O que nos traz ao carro que a RM Auctions leiloará em dezembro. Ele não é apenas um dos 200 carros que foram fabricados entre 1985 e 1986 — ele é, ao que tudo indica, o último a ser entregue a seu feliz proprietário pela Ford britânica.
Como todos os outros, ele tem um quatro-cilindros de 1,8 litro com duplo comando no cabeçote e turbocompressor. Desenvolvido pela Cosworth, o motor entregava mais de 400 cv na versão de competição. Nos carros de rua, porém, a pressão do turbo era reduzida e a potência caía para 250 cv — em um motor 1.8, cara! A transmissão, claro, era manual de cinco marchas, e levava a força para as quatro rodas.
Isto sem falar na estrutura tubular desenhada pelo projetista Tony Southgate, que trabalhou por mais de duas décadas na Fórmula 1; na suspensão independente por braços triangulares sobrepostos; e na carroceria que não é bonita no sentido tradicional da palavra, mas foi desenvolvida para ser tão leve e aerodinâmica quanto fosse possível. Para isso, foram realizadas dezenas de testes em um túnel de vento e fibra de carbono foi usada na carroceria. O resultado: um carro capaz de chegar aos 100 km/h em um cisco acima dos três segundos.

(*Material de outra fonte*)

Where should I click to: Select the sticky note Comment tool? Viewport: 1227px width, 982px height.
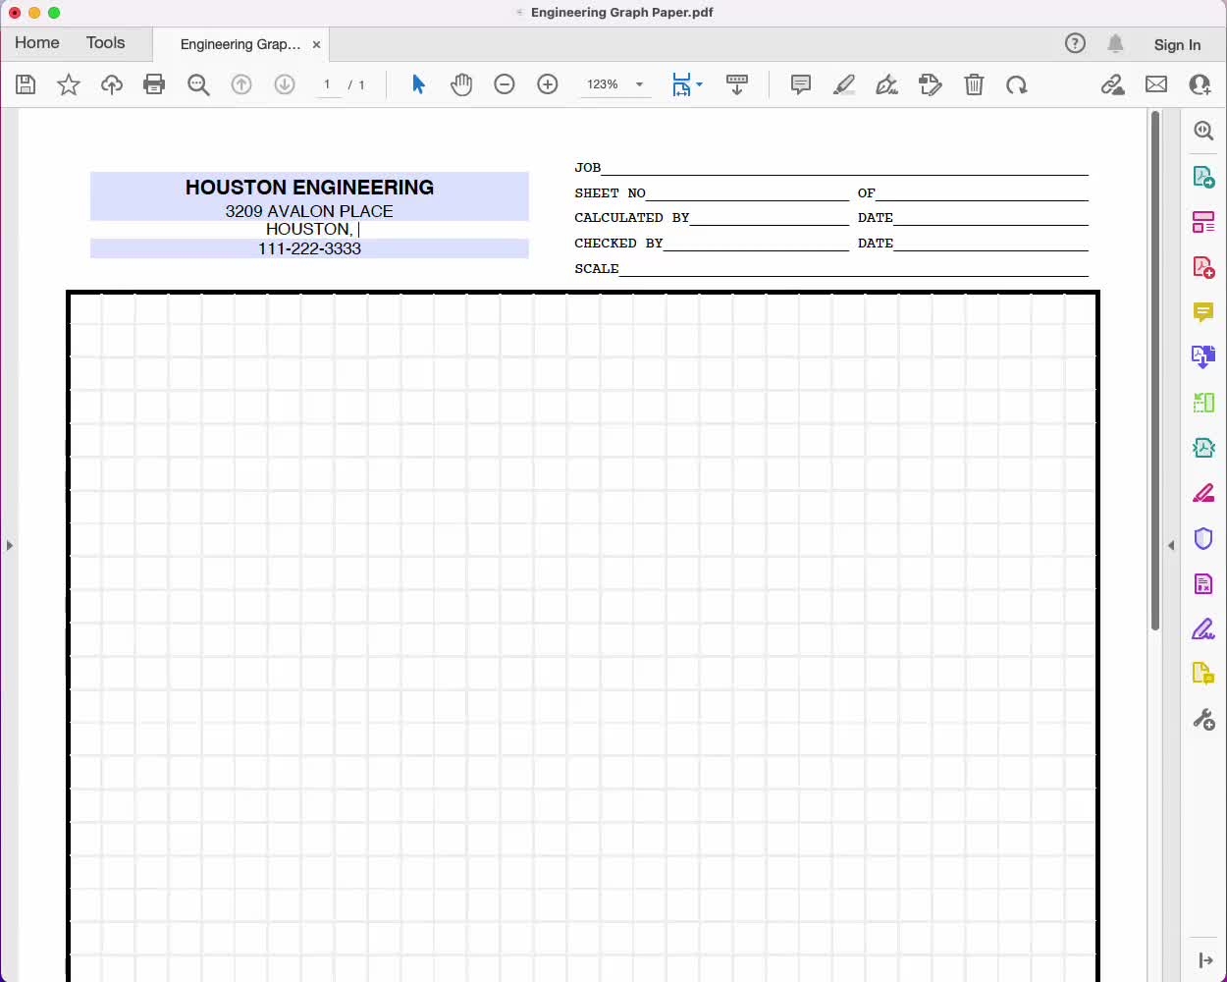800,84
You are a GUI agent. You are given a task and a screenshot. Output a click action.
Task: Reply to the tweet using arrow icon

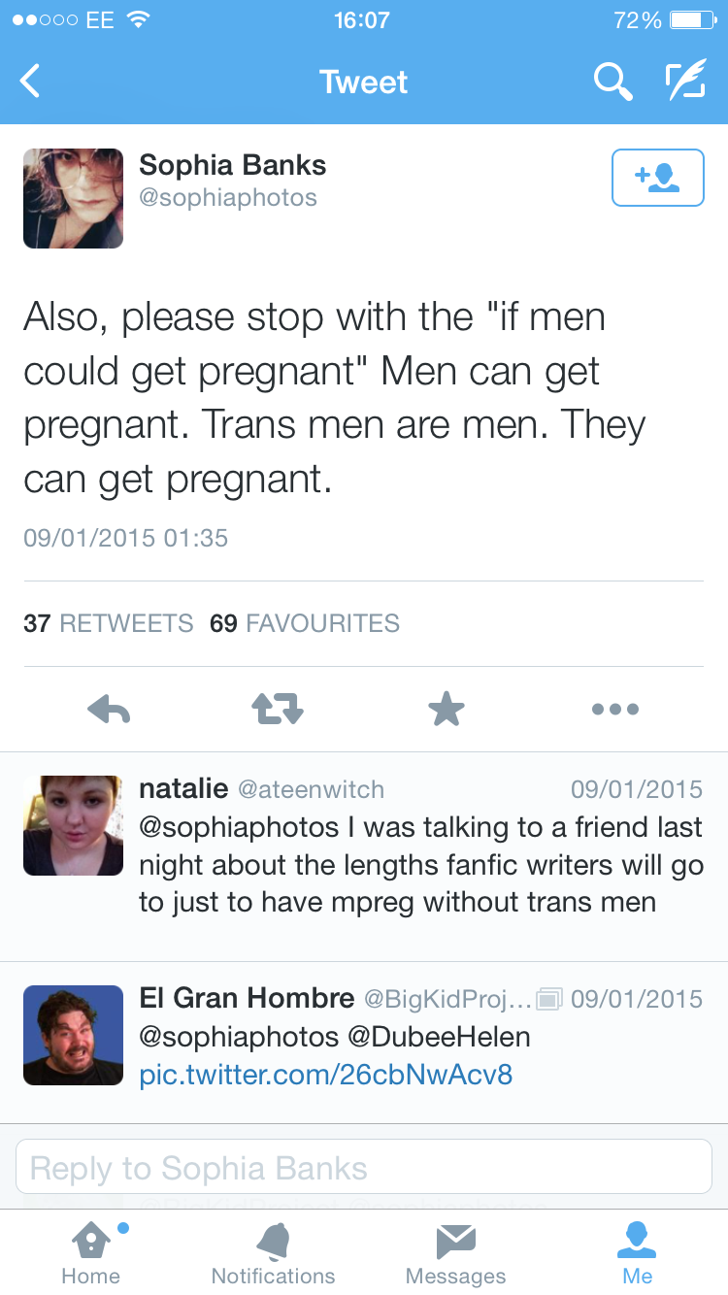pyautogui.click(x=109, y=710)
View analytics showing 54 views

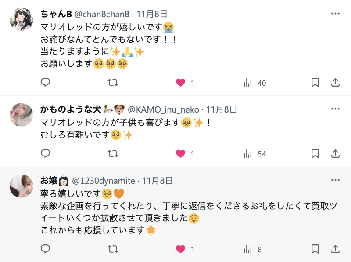(x=255, y=154)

O carro de chassi nº 169 (o que o torna também um dos últimos a serem fabricados), de acordo com os registros, ficou parado na fábrica de Boreham (aquela da foto ali em cima) até 1994. Foi então que um americano, morador do estado do Michigan, decidiu comprá-lo. Desde então, o carro passou a maioria de sua vida parado, porém sempre foi mantido em ordem para rodar — com fluidos novos, pneus bons e combustível no tanque. Isto porque, lá de vez em quando, seu proprietário o levava para eventos de pista.

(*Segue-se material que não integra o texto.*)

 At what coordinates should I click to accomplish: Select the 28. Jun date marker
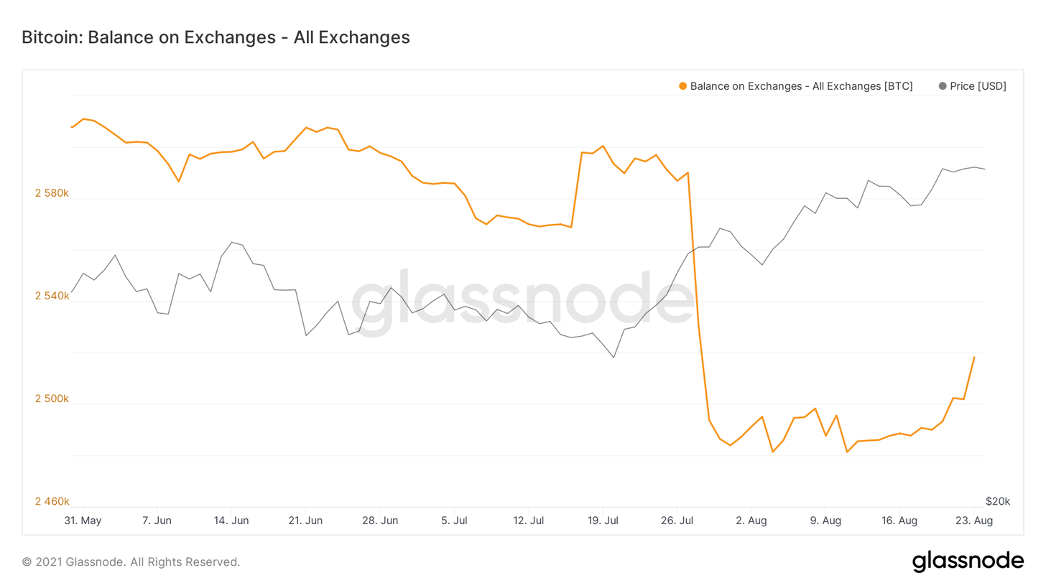380,521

No total, há apenas 1.960 km registrados no hodômetro. É o detalhe que faltava para que o interior do RS200 — com seus bancos concha de suede vermelho, cintos de competição, conta-giros no centro do painel, volante de três raios e o mínimo de acabamento necessário para tornar o “escritório” apresentável — seja uma verdadeira cápsula do tempo. Detalhe: dois profissionais altamente qualificados foram os responsáveis pelos cuidados com o RS200 nos últimos 21 anos.
No entanto, ao que tudo indica, seu atual proprietário está pronto para deixá-lo ir. A RM estima que o valor de arremate fique entre US$ 450 mil e US$ 450 mil — ou R$ 1,68 milhão e R$ 2,05 milhões, aproximadamente.